‘Star Wars’ TBT: Time to Revisit the 1977 Original Film’s Infamous Bar Scene
With Star Wars: The Rise of Skywalker about to premiere, the film’s release may bring nostalgia to movie-goers who saw the very first movie that launched the intergalactic franchise.
One scene in particular is sure to be forever etched in the memories of those who saw the 1977 original film Star Wars (retroactively titled Star Wars: Episode IV – A New Hope). Picture an array of aliens bellying up to a dive bar on the remote planet of Tatooine.
Welcome to the Mos Eisley Cantina
Introduced by Jedi Master Obi-Wan Kenobi as a “wretched hive of scum and villainy,” the Mos Eisley Cantina – the local watering hole on Tatooine – became a character in and of itself in the groundbreaking film. Creator George Lucas went to great lengths to capture the perfect alien essence of the outer space speakeasy, where he actually shot the scene two times – once in England and once in Los Angeles – utilizing two different teams of aliens and make-up artists, according to Yahoo! Entertainment.
During the shoot in LA, Lucas was short on time and money, so he used staff members as extras for the scene. Yahoo Entertainment reported that “There was a cattle call; they had secretaries and people from accounting” in the segment.
While the scene is beloved by diehard Star Wars fans, the Cantina has only been shown again in the 3D CGI animated series, Star Wars: The Clone Wars.
Cantina song goes disco
The infamous watering hole offered live entertainment, with the band named Figrin D’an and the Modal Nodes (though their moniker was not given in the movie) playing to a mix of bounty hunters, pilots, smugglers, and those from outer space.
According to ScreenRant, the group was comprised of seven Bith musicians from the planet Clak’dor VII. There were actually eight members of the group, but one decided to sit out a song in a nearby booth. The catchy tune played during the scene was called “Mad About Me,” by composer John Williams. Lucas’ suggestion to Williams for inspiration was “imagine several creatures in a future century finding some 1930s Benny Goodman swing band music in a time capsule or under a rock someplace.”
The song caught the ear of music producer Meco (whose real name is Domenico Monard), where he then went to Casablana Records pitching the song as a disco cover. Meco got the green light and produced the album “Star Wars and Other Galactic Funk” in 1977, which showcased a disco mash-up of The Star Wars theme and “Mad About Me.”
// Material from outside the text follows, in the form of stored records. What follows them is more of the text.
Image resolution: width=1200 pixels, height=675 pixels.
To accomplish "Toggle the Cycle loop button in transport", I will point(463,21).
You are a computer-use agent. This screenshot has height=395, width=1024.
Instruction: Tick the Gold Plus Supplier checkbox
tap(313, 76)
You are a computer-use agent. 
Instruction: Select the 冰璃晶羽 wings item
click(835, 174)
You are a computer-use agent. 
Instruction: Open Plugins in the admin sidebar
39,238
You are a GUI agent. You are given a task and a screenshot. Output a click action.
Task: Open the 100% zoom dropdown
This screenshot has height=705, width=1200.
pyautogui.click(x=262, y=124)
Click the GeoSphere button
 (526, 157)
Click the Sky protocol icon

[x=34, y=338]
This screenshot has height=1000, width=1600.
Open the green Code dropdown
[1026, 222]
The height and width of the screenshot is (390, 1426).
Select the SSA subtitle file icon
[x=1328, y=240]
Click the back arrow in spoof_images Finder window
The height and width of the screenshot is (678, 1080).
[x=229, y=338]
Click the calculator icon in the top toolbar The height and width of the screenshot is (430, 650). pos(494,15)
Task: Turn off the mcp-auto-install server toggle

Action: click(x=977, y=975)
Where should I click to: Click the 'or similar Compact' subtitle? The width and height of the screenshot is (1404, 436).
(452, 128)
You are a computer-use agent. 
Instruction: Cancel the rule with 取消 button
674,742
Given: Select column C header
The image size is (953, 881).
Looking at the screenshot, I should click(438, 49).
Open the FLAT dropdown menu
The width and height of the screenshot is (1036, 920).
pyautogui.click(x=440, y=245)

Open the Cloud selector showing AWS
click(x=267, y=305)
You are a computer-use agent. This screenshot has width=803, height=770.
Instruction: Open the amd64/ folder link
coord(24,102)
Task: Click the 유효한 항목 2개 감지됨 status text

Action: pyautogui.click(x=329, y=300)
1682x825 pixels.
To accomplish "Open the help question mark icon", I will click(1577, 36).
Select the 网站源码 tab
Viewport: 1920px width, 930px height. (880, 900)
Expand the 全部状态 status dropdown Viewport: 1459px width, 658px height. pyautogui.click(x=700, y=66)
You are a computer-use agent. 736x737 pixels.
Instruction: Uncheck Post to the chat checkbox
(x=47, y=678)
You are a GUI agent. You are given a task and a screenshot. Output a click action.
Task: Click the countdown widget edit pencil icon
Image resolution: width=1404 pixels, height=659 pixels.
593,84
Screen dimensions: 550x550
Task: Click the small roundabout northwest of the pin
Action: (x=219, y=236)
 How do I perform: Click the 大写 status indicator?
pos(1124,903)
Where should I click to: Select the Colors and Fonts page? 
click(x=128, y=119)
Meco hit pay dirt with the album, outselling the Star Wars soundtrack and hitting the coveted Billboard Hot 100. His song “Star Wars Theme and Cantina Band” even earned a spot in the “Guinness Book of World Records” as the “best-selling single of instrumental music.” Not bad for a disco version of an alien bar song.
Bar staff and menu
The employees at the Mos Eisley Cantina were quite the colorful bunch. The bar was owned by Chalmun the Wookie, and gruff bartender Wuher made sure patrons followed the rules such as no droids and no fighting with blasters. Assigned to bouncer duty, 7-foot Tork would show inebriated customers causing trouble to the door and enforce the establishment’s closing time.
The impeccably detailed guide “Star Wars: Absolutely Everything You Need to Know” revealed that the beverage menu included blue milk, Jawa Juice, the Tatooine Sunset, Yatooni Boska, and two Hutt concoctions – Tatooni Junko and Hutt’s Delight.
ScreenRant reported that the Cantina rules were posted on the door:
“Leave your droids outside. You don’t want Wuher on your case. Keep your blaster holstered! Why ask for trouble? Find an empty table or barstool. Crowding other customers will only end in tears. Be friendly. Buy a drink for your neighbor at the bar. Applaud the band—even if they’re way off-key!”
For fans of the film that started the franchise, whoever is at the helm of the next installment should really consider revisiting the Mos Eisley Cantina.